To be done - In the discussion of bit balancing below, how many of the 70 possible values would the 4 of 8 code use?

Selected text -
-*-
Not quite.  Let's assume that we are using 128 bit blocks.  The front of
the block contains data, the end of the block contains balancing bits. 
If the balancing bits are all 1s, then all 0s (or vice versa), and we
fill in as many bytes of data as we can into the front of the block,
only one of the balancing bytes will contain both ones and zeros, and
that will be the first balancing byte.  All of the rest of the balancing
bytes, from there to the end of the file, will contain all ones, or all
zeros.

No external data is needed to indicate where the balancing bytes begin.

> 
> this could get quite messy.
> 
> Of course, a *simple* way of dealing with this problem would be to
> code 6 bits of binary input to an 8-bit byte in a 4 of 8 code, using
> 64 of the 70 possible values. This would be a brute-force approach,
> but it would mean that one would not have a data-dependent concern
> with the block lengths. They could be uniform, or chosen randomly.

Huh?  I don't get what you're saying.

> I suppose even with a substitution phase, if one ensures bit balance,
> the transposition phase is made maximally strong; but _then_ one has a
> redundancy problem (since after transposition, any simplistic scheme
> of ensuring bit balance wouldn't be preserved - i.e. after a bit
> transpose of bytes in a 4 of 8 code, each byte of the result would not
> necessarily have exactly four 1 bits).

We have a nice big 128 bit block.  We shuffle all the bits in it.  We
are not shuffling the bytes in it.  If bits were balanced before
shuffling the bits, they will certainly be balanced after we shuffle the
bits.

[snip]
> Of course, the initial means of achieving bit-balance needn't be as
> inefficient as a 4 of 8 code, but it still *won't* be fully optimal
> over the entire transposition block length. Whatever means of
> obtaining bit-balance is used, it will need a smaller "window" than a
> whole transposition block to be reasonably efficient.

bal = (# bits in block) / 2

while( (unfilled bytes - 1) can be used to balance the block )
-*-
Data section -

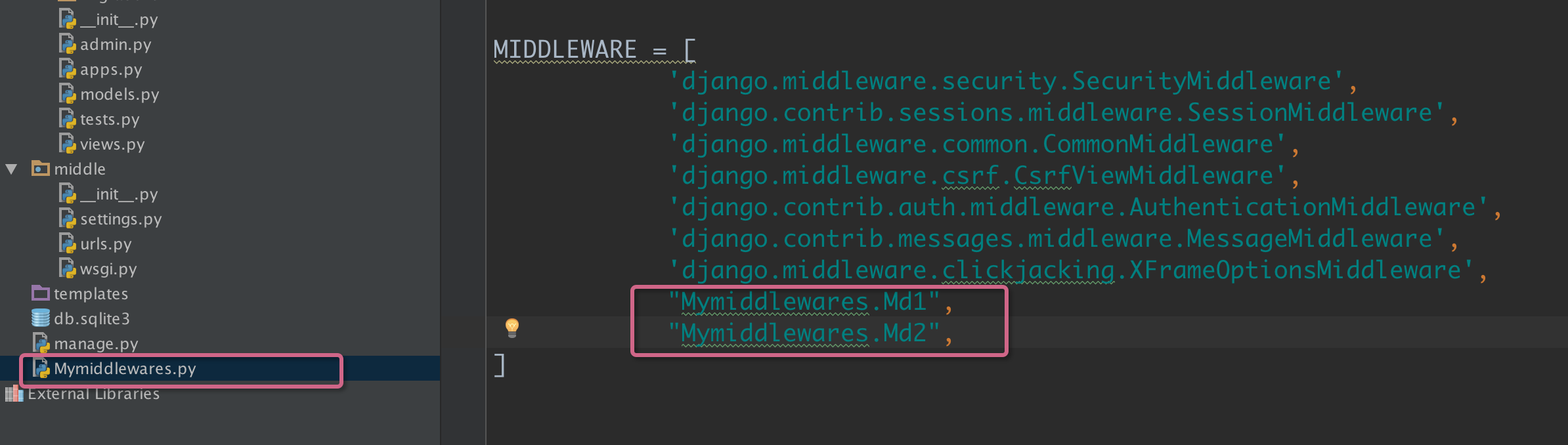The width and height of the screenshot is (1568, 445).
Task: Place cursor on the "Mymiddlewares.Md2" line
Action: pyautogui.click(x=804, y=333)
-*-
Worked answer - 64